Provided passage —
--------------------------------------------------

About Circuit Design Research at C2S2

FCRP Legacy Content

FCRP Phase V ended on 31-Jan-2013, and this content may no longer be current.

Longer term microelectronics research is now being sponsored by DARPA and industry participants in STARnet (FCRP Phase VI).


Lawrence Pileggi, Center Director

The collaborative multi-university Center for Circuit & System Solutions (C2S2) addresses "circuits & modules" design challenges that threaten us at the end of CMOS scaling that represent new opportunities in the functionally diverse "More than Moore" arena, and that are required to make post-Si circuits viable.The science of integrated circuit and module design is the conversion of transistors into useful performance, delivered in useful form factors (i.e., modules), operating under stringent power limits, for integration in diverse systems. Looking backwards, we see three decades of investment in semiconductors, circuits, and design methods that have resulted in phenomenal progress. Looking forward we are focused on five prominent challenges that represent the Center's mission:

The end of the CMOS roadmap is near: End-of-the-roadmap devices challenge us with difficult physics, unreliability, statistical extremes, cost-of-design and cost-of-fab. Yet they entice us with opportunities for improved density, performance and raw computing power. Good circuit design should hide the difficult behaviors of devices from the system builders, while exploiting those behaviors that yield useful performance. Today's circuit/module design strategies will not be able to hide or exploit all of the adversarial behaviors we anticipate at the end of the CMOS roadmap. We are inventing the new circuit and module design strategies that are needed to enable scaling to the end of the roadmap.

Maximum performance is unexploitable because customization is unaffordable: Today, we leave significant performance unexploited when we retreat to simpler, unspecialized hardware solutions due to the complexity, risk and cost of integrated circuit design. This is increasingly harmful in both the commercial and defense arenas; there are killer products we are not selling and vital defense applications we are not fielding because we cannot affordably harness the power of the all the transistors we could be building. We are developing strategies and productivity tools to deliver a range of customized solutions, across all applications, at all volumes.

--------------------------------------------------

Challenge 1 —
According to the C2S2 overview, why is a lot of possible performance left unused today? Answer in one to three sentences.
The stored items have no connection to the C2S2 overview.

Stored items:
--------------------------------------------------

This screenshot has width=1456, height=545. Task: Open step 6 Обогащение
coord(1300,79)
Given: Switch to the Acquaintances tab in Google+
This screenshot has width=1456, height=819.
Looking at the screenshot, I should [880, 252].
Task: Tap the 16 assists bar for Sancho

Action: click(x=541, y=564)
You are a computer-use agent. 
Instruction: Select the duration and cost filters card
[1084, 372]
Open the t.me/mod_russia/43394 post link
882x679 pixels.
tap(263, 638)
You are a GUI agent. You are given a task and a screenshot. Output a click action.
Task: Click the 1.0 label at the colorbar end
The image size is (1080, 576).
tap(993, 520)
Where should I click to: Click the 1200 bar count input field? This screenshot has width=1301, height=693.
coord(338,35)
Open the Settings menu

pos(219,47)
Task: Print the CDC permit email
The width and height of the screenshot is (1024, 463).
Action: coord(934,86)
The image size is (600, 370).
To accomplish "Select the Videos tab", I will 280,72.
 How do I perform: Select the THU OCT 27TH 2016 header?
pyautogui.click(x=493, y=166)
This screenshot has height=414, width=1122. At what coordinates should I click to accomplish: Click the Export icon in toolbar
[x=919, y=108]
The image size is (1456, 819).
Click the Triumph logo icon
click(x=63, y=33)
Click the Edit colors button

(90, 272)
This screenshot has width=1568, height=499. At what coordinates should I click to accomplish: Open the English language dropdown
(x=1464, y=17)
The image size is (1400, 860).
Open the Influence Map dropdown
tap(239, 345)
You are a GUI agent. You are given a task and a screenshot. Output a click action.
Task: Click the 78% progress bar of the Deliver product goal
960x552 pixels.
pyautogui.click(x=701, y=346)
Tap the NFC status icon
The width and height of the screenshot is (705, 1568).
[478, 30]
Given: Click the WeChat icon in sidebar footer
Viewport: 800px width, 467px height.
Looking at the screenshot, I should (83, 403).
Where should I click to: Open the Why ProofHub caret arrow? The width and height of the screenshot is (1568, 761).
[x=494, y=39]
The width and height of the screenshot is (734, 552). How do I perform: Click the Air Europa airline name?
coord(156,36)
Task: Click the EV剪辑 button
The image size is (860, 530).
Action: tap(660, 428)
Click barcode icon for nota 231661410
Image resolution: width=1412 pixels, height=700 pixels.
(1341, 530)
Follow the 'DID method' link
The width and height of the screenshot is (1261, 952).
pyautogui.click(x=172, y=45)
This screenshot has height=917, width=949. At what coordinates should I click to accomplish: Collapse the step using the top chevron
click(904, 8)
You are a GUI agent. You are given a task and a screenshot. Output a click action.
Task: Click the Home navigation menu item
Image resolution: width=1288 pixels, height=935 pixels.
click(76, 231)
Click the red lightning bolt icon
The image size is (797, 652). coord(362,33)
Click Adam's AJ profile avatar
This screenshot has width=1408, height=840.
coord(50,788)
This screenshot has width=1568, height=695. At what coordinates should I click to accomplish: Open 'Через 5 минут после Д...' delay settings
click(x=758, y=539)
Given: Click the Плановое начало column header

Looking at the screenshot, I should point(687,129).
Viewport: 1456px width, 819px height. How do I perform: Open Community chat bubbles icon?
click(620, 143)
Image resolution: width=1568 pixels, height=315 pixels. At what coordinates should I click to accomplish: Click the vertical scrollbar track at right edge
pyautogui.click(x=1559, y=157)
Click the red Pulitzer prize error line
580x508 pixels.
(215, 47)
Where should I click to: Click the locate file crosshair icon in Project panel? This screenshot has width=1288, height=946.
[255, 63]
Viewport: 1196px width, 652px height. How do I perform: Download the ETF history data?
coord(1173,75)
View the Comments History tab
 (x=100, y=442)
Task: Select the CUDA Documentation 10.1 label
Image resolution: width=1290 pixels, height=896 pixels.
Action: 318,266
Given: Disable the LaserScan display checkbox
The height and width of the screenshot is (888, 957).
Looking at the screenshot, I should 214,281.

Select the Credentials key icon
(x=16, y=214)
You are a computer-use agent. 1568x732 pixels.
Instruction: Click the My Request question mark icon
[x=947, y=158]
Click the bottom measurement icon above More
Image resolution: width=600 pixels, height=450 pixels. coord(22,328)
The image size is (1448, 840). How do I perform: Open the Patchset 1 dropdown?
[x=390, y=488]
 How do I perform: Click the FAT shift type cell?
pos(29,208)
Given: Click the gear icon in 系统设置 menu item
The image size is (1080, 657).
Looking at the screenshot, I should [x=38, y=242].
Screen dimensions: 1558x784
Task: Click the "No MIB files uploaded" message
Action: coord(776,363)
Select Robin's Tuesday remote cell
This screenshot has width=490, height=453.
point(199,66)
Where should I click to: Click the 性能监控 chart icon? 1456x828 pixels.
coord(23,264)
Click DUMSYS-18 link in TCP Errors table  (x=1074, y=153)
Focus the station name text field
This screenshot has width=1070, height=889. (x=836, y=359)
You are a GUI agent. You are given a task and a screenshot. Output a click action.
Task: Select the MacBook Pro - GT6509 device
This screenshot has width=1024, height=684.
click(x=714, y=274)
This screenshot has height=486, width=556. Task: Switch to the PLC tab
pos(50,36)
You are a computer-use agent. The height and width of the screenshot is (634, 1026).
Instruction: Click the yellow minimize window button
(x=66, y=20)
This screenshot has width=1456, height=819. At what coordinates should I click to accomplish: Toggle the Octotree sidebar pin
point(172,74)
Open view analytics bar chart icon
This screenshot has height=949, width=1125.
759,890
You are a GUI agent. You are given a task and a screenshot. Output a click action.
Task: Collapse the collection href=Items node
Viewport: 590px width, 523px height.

--------------------------------------------------

Challenge 2 —
Write out the stored items starting at the line that contains "You are a computer-use agent. 1568x732" and stopping after the last line of the stored items.

Correct result 1 —
Designers fall back on simpler, unspecialized hardware because custom integrated circuit design is complex, risky and costly. As a result, they can't affordably tap the full power of all the transistors that could be built.

Correct result 2 —
You are a computer-use agent. 1568x732 pixels.
Instruction: Click the My Request question mark icon
[x=947, y=158]
Click the bottom measurement icon above More
Image resolution: width=600 pixels, height=450 pixels. coord(22,328)
The image size is (1448, 840). How do I perform: Open the Patchset 1 dropdown?
[x=390, y=488]
 How do I perform: Click the FAT shift type cell?
pos(29,208)
Given: Click the gear icon in 系统设置 menu item
The image size is (1080, 657).
Looking at the screenshot, I should [x=38, y=242].
Screen dimensions: 1558x784
Task: Click the "No MIB files uploaded" message
Action: coord(776,363)
Select Robin's Tuesday remote cell
This screenshot has width=490, height=453.
point(199,66)
Where should I click to: Click the 性能监控 chart icon? 1456x828 pixels.
coord(23,264)
Click DUMSYS-18 link in TCP Errors table  (x=1074, y=153)
Focus the station name text field
This screenshot has width=1070, height=889. (x=836, y=359)
You are a GUI agent. You are given a task and a screenshot. Output a click action.
Task: Select the MacBook Pro - GT6509 device
This screenshot has width=1024, height=684.
click(x=714, y=274)
This screenshot has height=486, width=556. Task: Switch to the PLC tab
pos(50,36)
You are a computer-use agent. The height and width of the screenshot is (634, 1026).
Instruction: Click the yellow minimize window button
(x=66, y=20)
This screenshot has width=1456, height=819. At what coordinates should I click to accomplish: Toggle the Octotree sidebar pin
point(172,74)
Open view analytics bar chart icon
This screenshot has height=949, width=1125.
759,890
You are a GUI agent. You are given a task and a screenshot. Output a click action.
Task: Collapse the collection href=Items node
Viewport: 590px width, 523px height.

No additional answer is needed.